:: What you have to do ::
Copy out all the records below, replacing every "icon" with "symbol" and leaving everything else unchanged. Omit the pictures.

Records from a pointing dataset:

++++++++++++++++++++

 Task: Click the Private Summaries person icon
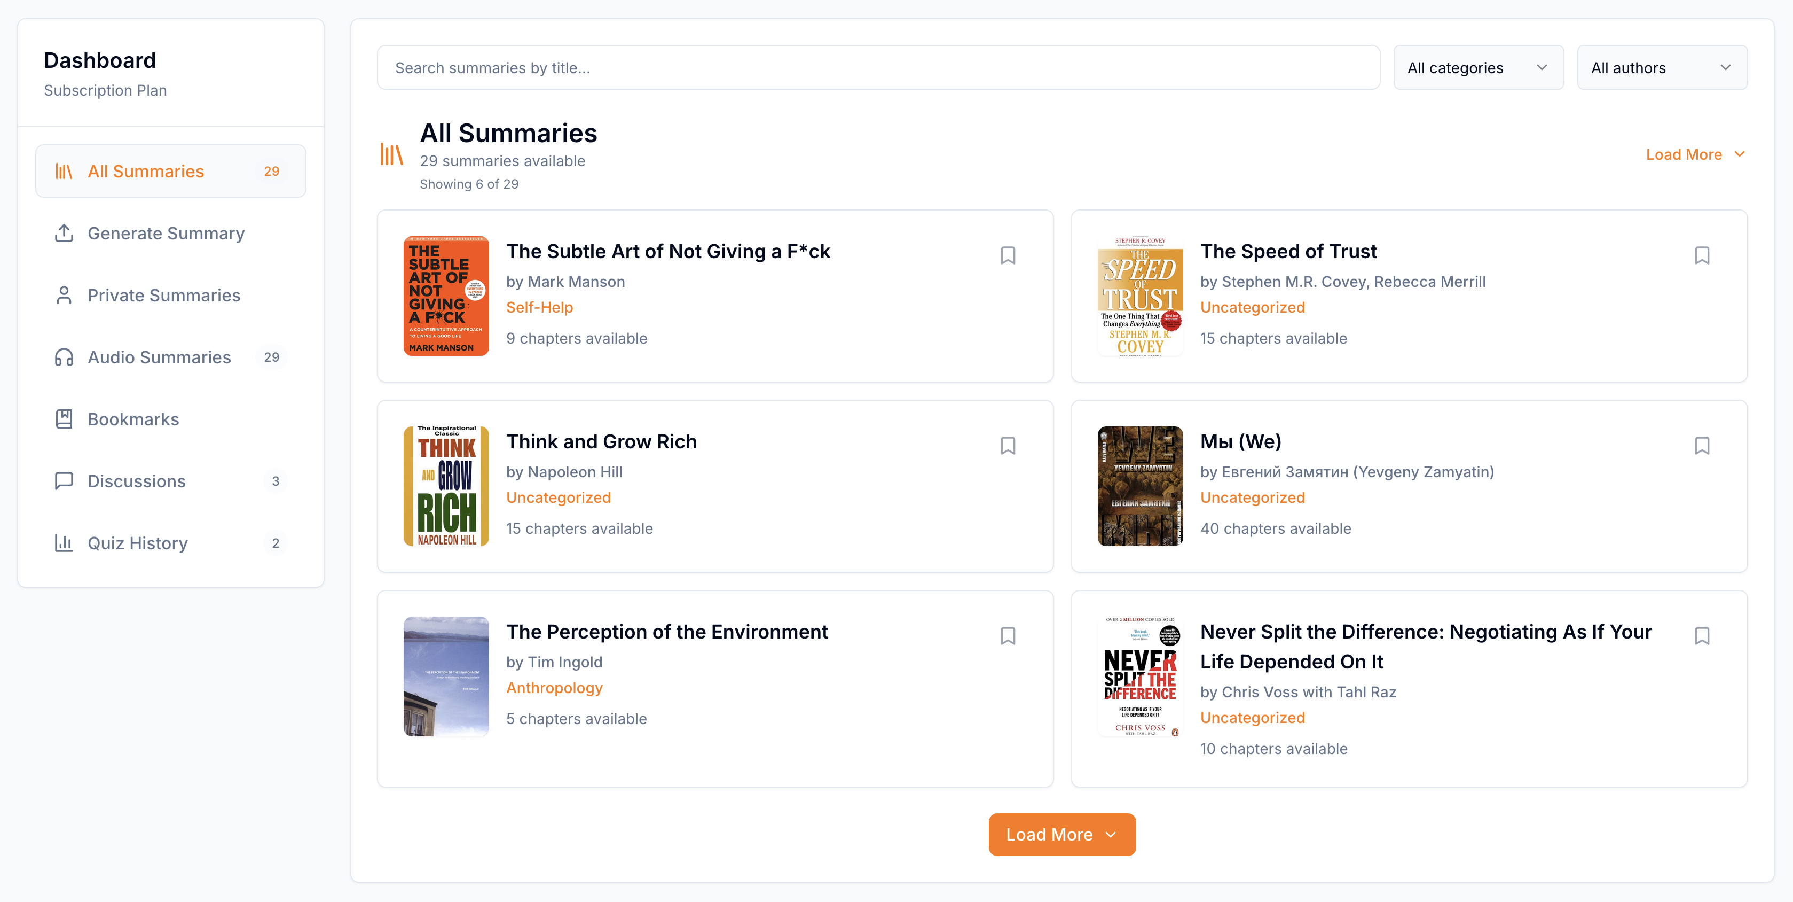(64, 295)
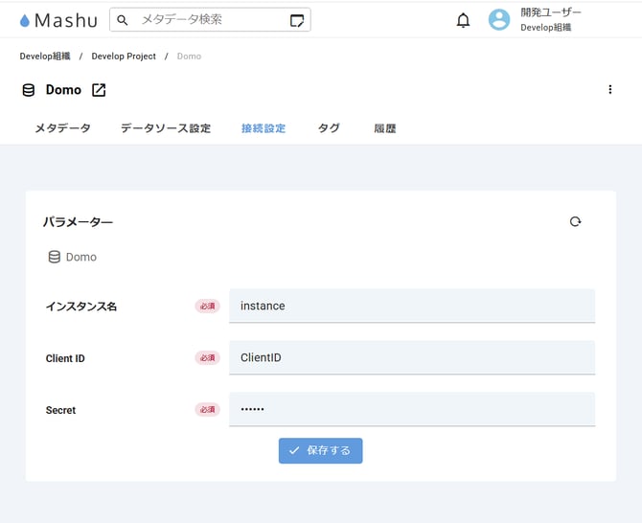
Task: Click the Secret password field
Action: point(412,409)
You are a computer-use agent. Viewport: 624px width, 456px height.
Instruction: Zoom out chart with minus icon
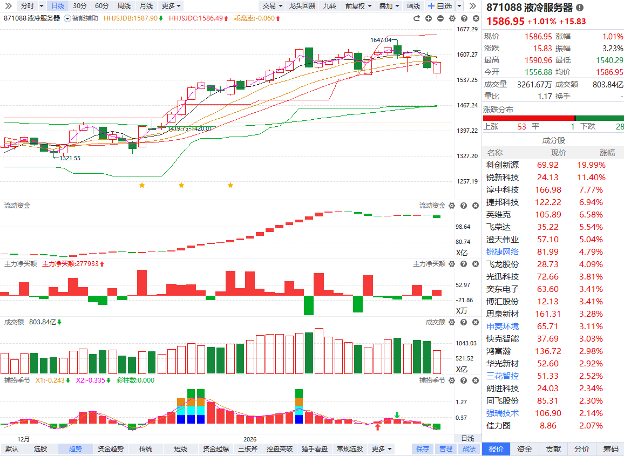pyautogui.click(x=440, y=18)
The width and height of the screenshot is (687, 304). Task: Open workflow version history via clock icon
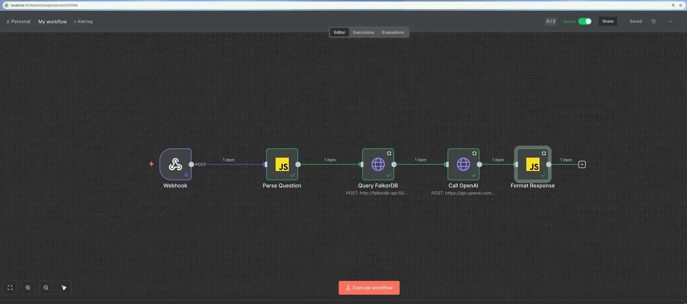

++++++++++++++++++++

:: Written response ::
 Task: Click the Private Summaries person symbol
(64, 295)
Task: Click the Secret password field
Action: point(412,409)
You are a computer-use agent. Viewport: 624px width, 456px height.
Instruction: Zoom out chart with minus symbol
pyautogui.click(x=440, y=18)
The width and height of the screenshot is (687, 304). Task: Open workflow version history via clock symbol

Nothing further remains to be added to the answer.